Screening Mammography Performance Metrics of 2D Digital Mammography Versus Digital Breast Tomosynthesis in Women With a Personal History of Breast Cancer

2020 
Background: Patients with a prior history of breast cancer are at higher risk for subsequent breast cancers and need close clinical and imaging follow-up. Limited data are available for screening these patients with digital breast tomosynthesis (DBT) versus full-field digital mammography (FFDM). Objective: To evaluate screening mammography performance of DBT vs FFDM in patients with prior history of breast cancer at a large academic oncology center. Methods: This retrospective study included consecutive patients with personal history of breast cancer treated with mastectomy or lumpectomy who underwent screening FFDM from October 2014-September 2016 (5706 examinations in 4091 patients) or screening DBT from February 2017-December 2018 (4440 examinations in 3647 patients). An institutional mammographic database was queried to obtain imaging type, breast density, history of mastectomy vs lumpectomy, and BI-RADS category. An institutional breast cancer registry identified cancer diagnoses. Screening performance metrics were compared between FFDM and DBT cohorts. Results: RR was significantly decreased with DBT vs. FFDM (7.9% vs. 10.1%; p 0.05). RRs were decreased with DBT vs.

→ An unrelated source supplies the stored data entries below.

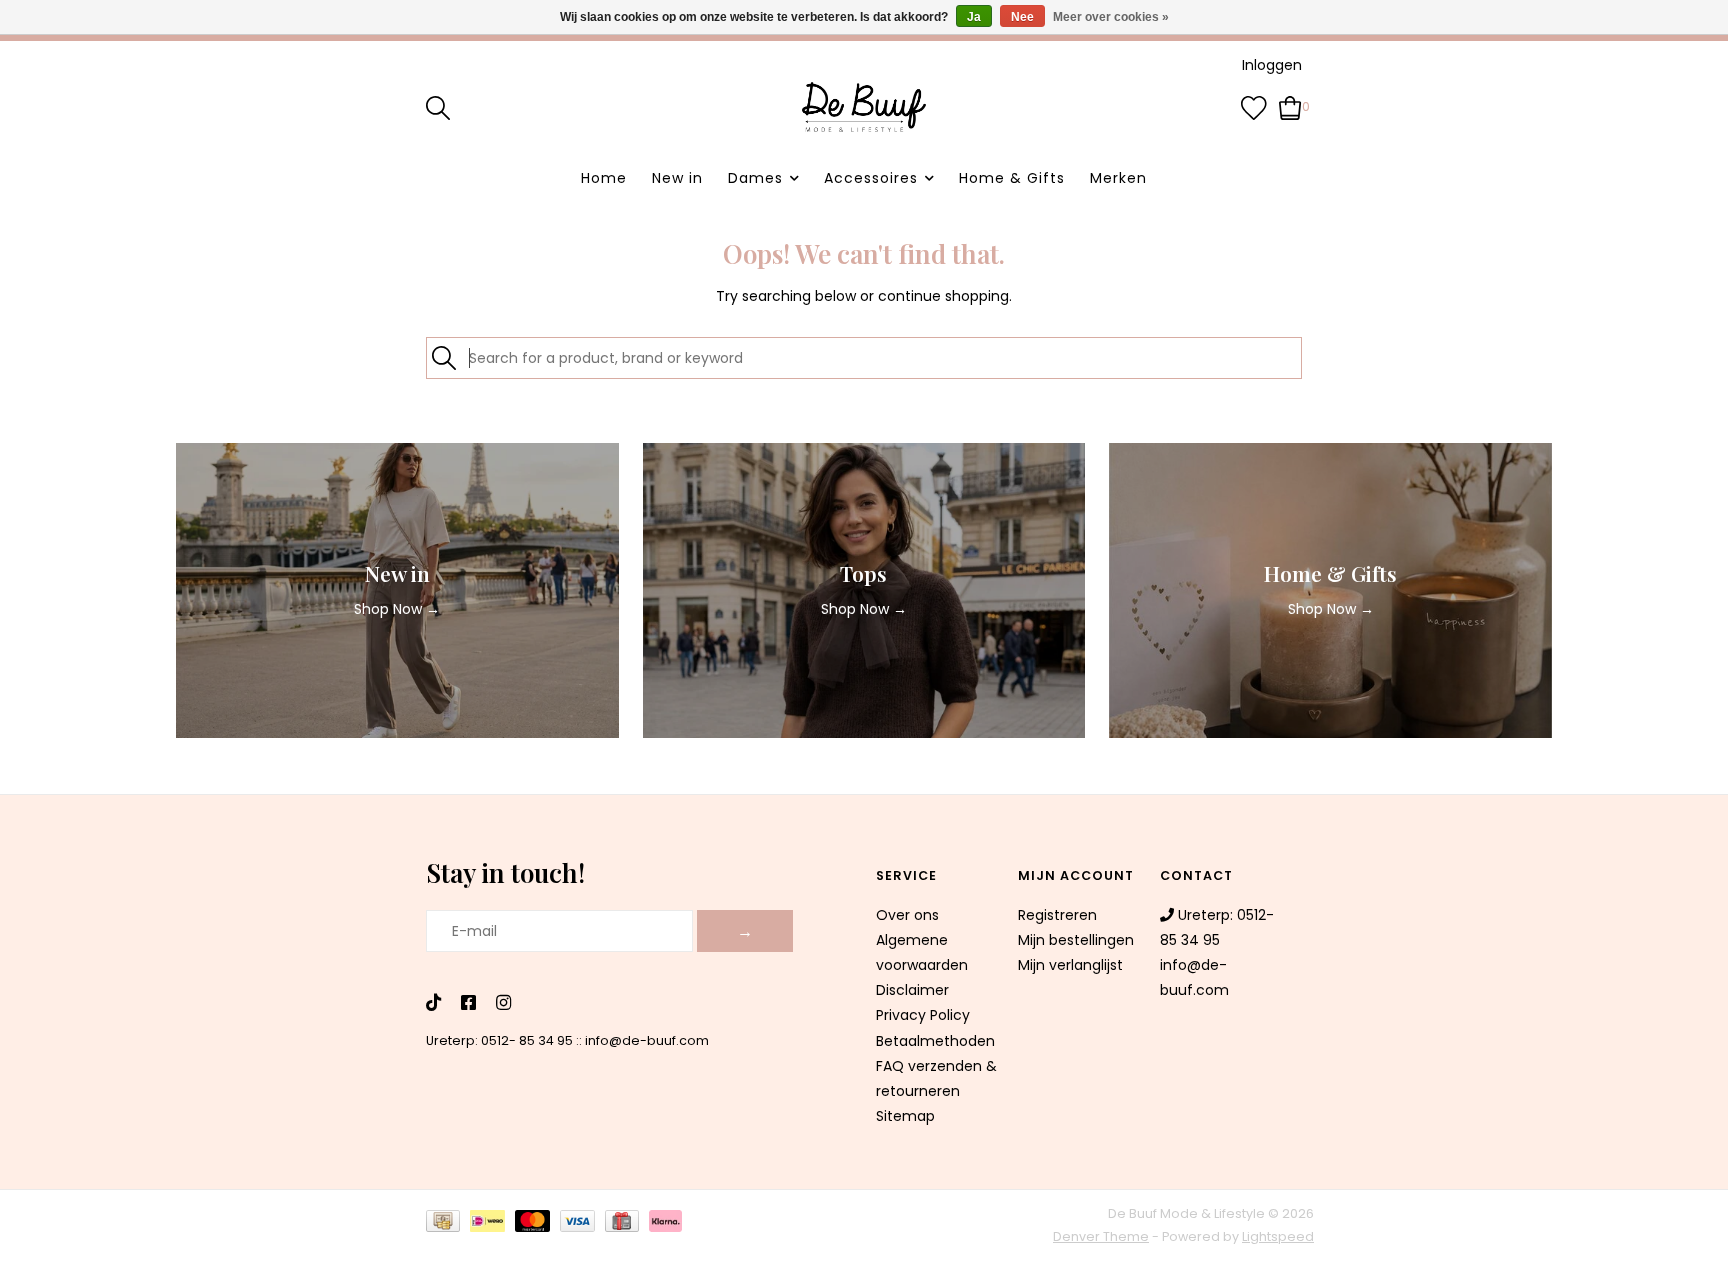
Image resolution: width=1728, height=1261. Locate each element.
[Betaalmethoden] (448, 1224)
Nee (1022, 17)
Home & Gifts (1012, 178)
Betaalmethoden (935, 1041)
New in (677, 178)
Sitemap (905, 1116)
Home (604, 178)
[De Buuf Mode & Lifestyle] (864, 107)
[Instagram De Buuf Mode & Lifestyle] (503, 1004)
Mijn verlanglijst (1070, 965)
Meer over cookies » (1111, 17)
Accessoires (871, 178)
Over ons (907, 915)
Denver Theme (1101, 1236)
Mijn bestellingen (1076, 940)
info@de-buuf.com (647, 1040)
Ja (974, 17)
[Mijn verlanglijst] (1254, 106)
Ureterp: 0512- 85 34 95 (499, 1040)
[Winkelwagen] (1290, 106)
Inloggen (1272, 65)
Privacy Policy (923, 1015)
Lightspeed (1278, 1236)
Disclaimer (912, 990)
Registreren (1057, 915)
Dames (755, 178)
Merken (1118, 178)
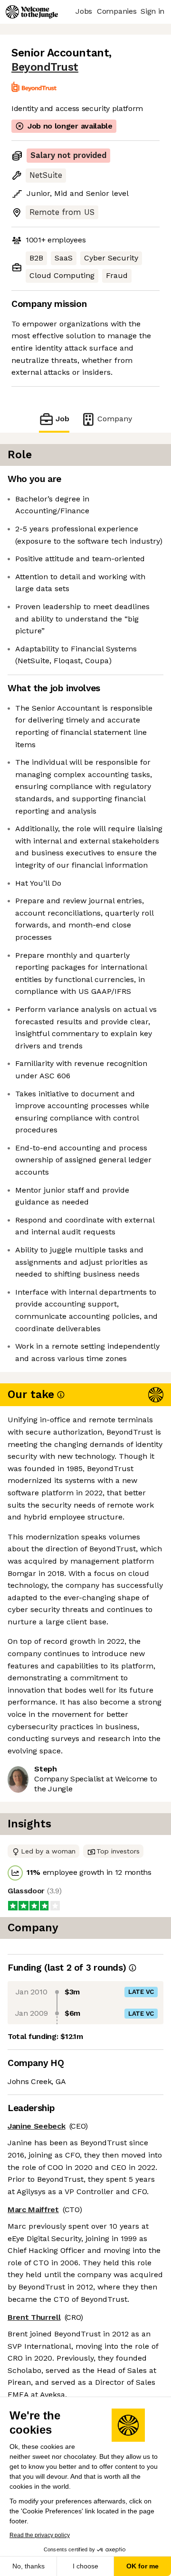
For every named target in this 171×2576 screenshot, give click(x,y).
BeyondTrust (44, 67)
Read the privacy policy (40, 2535)
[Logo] (32, 12)
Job (62, 418)
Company (114, 418)
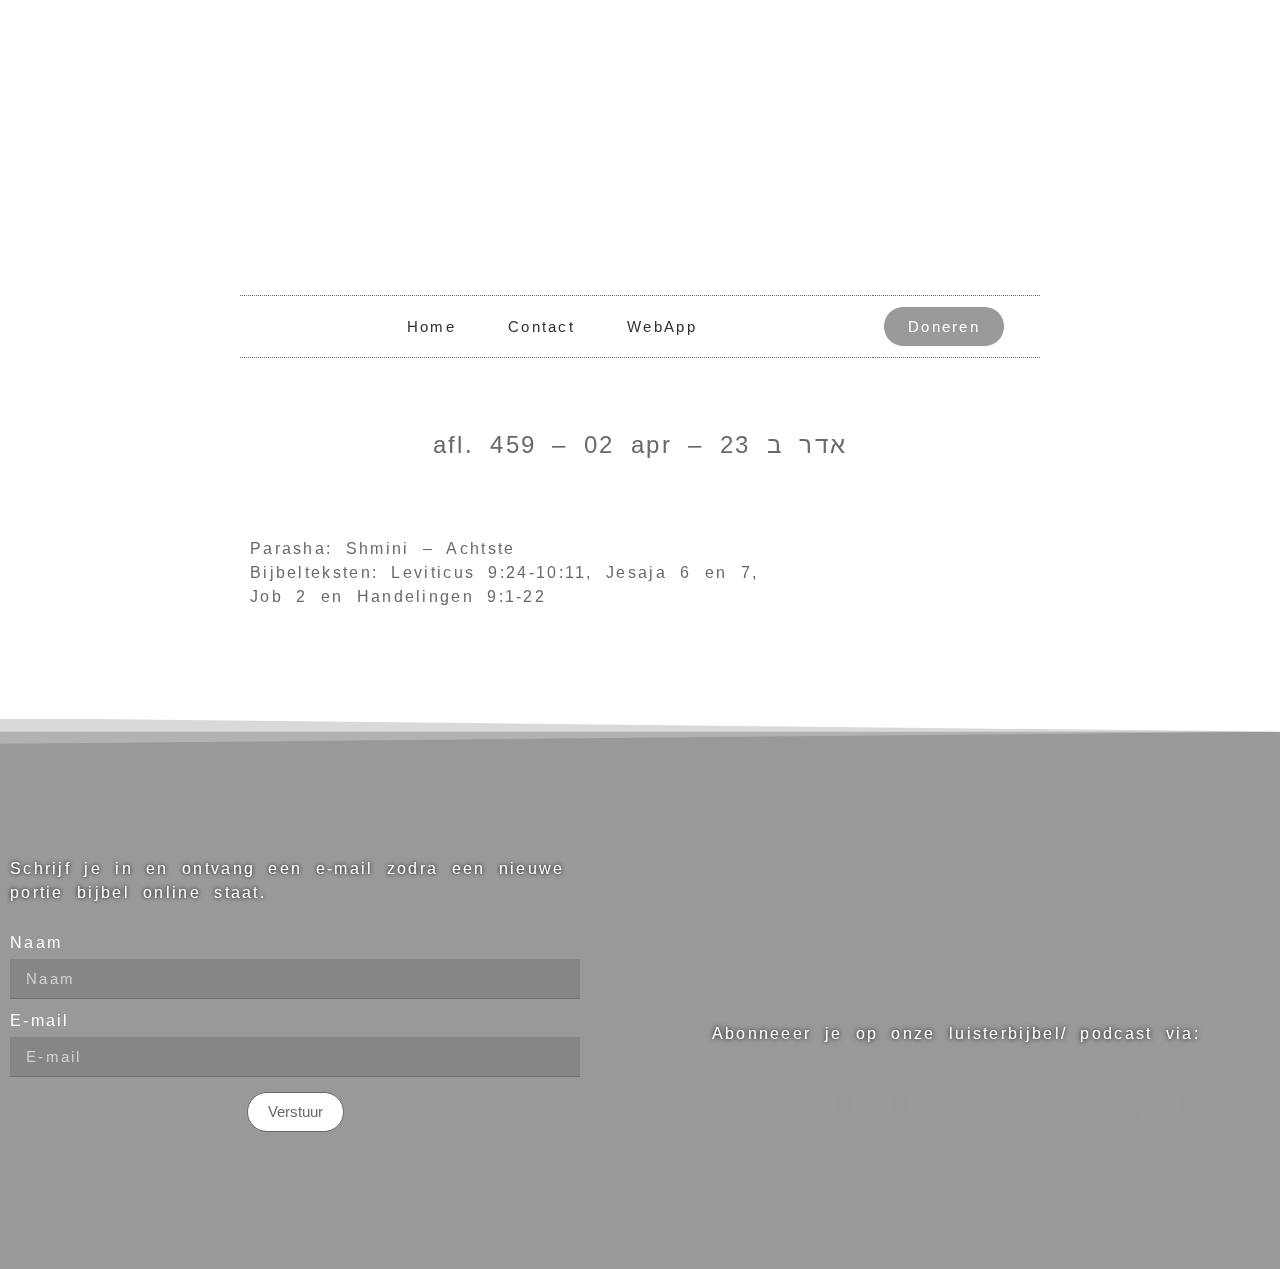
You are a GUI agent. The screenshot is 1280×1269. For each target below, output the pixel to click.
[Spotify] (815, 1104)
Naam (36, 943)
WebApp (662, 326)
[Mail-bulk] (1158, 1104)
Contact (541, 326)
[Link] (872, 1104)
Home (431, 326)
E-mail (40, 1021)
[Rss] (1101, 1104)
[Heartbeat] (929, 1104)
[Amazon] (1044, 1104)
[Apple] (987, 1104)
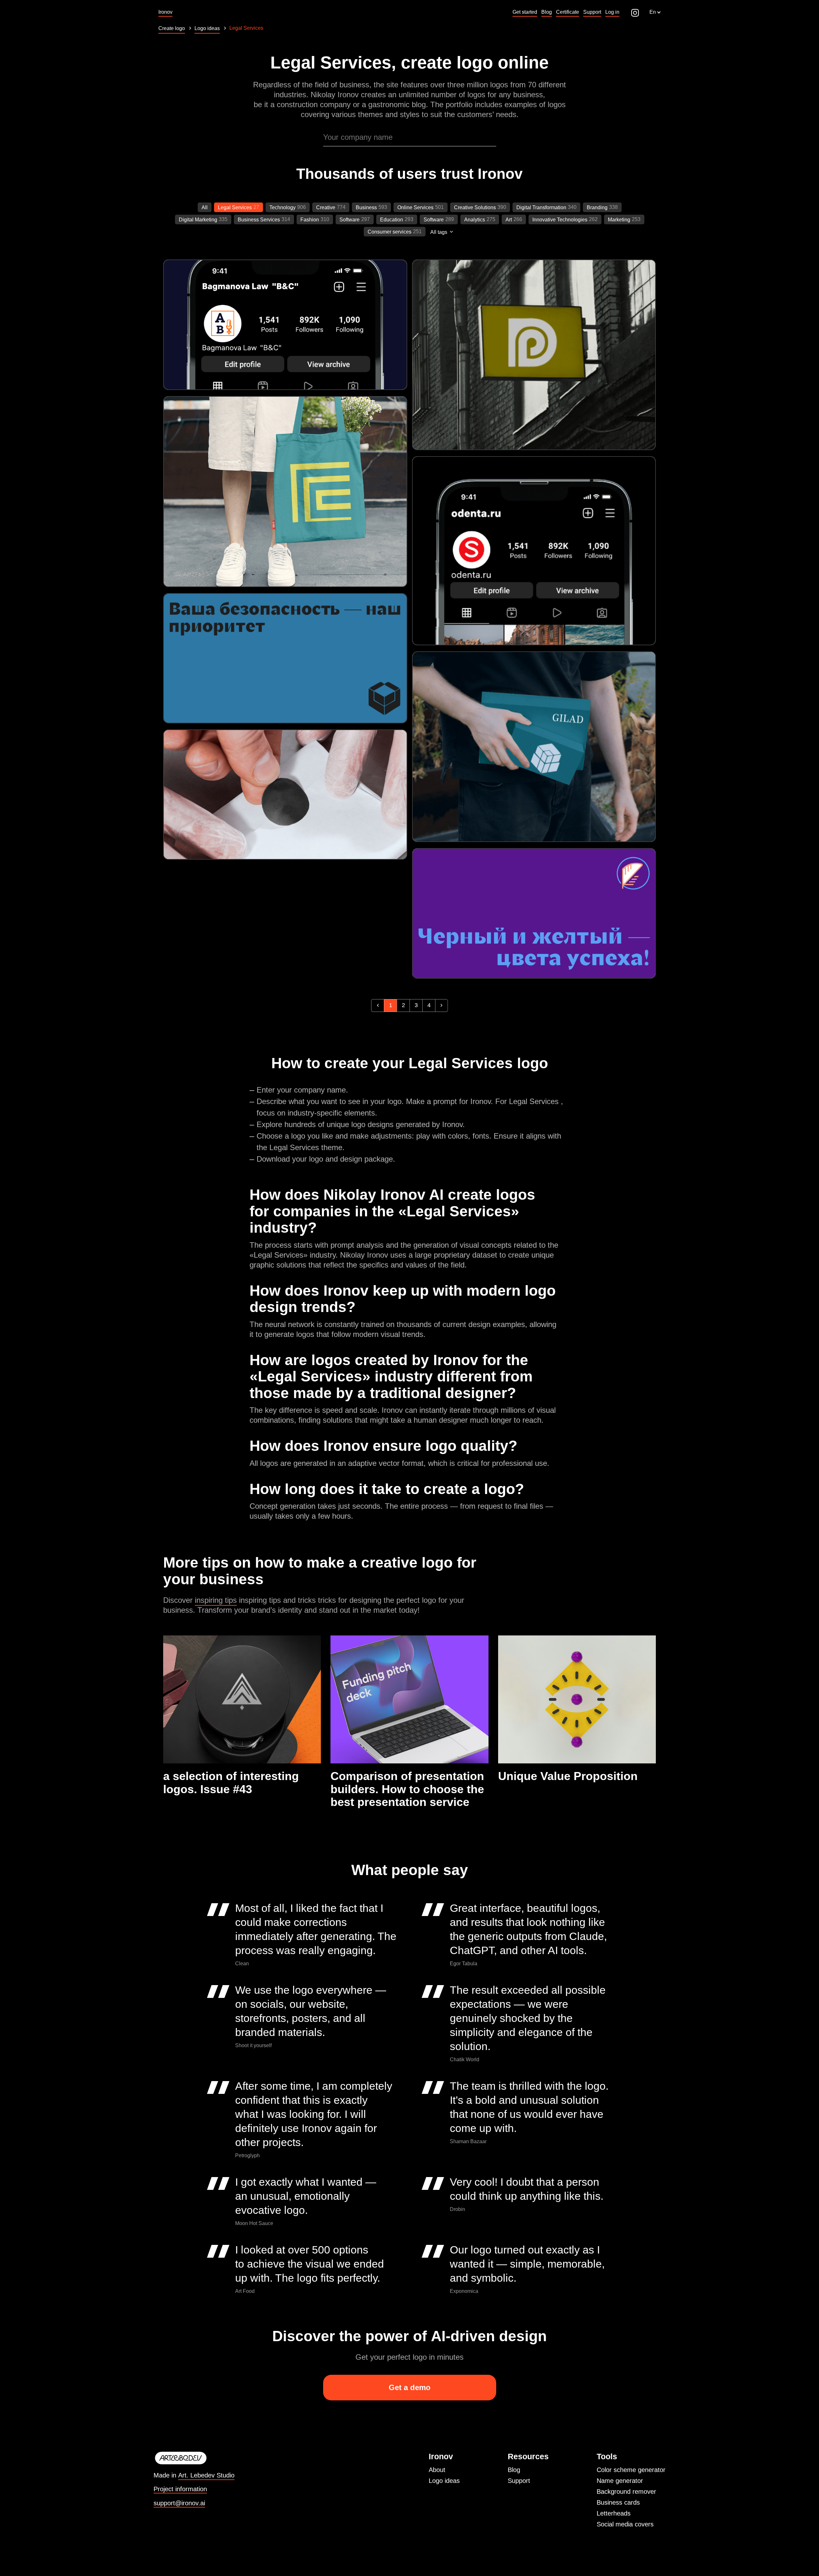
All (205, 207)
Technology (282, 207)
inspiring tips (216, 1600)
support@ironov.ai (179, 2503)
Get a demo (410, 2387)
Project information (180, 2489)
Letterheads (614, 2513)
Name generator (620, 2480)
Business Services (259, 219)
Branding (597, 207)
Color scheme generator (631, 2469)
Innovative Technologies (559, 219)
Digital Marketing (198, 219)
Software (349, 219)
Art (508, 219)
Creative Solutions (475, 207)
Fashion (309, 219)
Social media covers (625, 2524)
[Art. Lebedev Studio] (194, 2458)
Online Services (415, 207)
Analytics (474, 219)
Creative (325, 207)
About (437, 2469)
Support (519, 2480)
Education (391, 219)
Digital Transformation (541, 207)
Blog (514, 2469)
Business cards (618, 2502)
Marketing (619, 219)
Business (366, 207)
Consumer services (389, 232)
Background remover (626, 2491)
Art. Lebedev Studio (206, 2475)
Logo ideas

FFDM in both mastectomy (7.8% vs. 9.1%; p=0.09) and lumpectomy patients (7.9% vs. 11.0%; p=0.002) . PPV1 and CDR were not different between DBT and FFDM in mastectomy or lumpectomy patients (p>0.05). Conclusion: In patients with a personal history of breast cancer and non-dense breasts, DBT reduces RR and improves sensitivity and specificity, compared to FFDM. CDR and PPV1 are unchanged. Clinical Impact: In women with a personal history of breast cancer and non-dense breasts, DBT offers the potential to maintain the benefits of early cancer detection while reducing the potential harms of false positive examinations.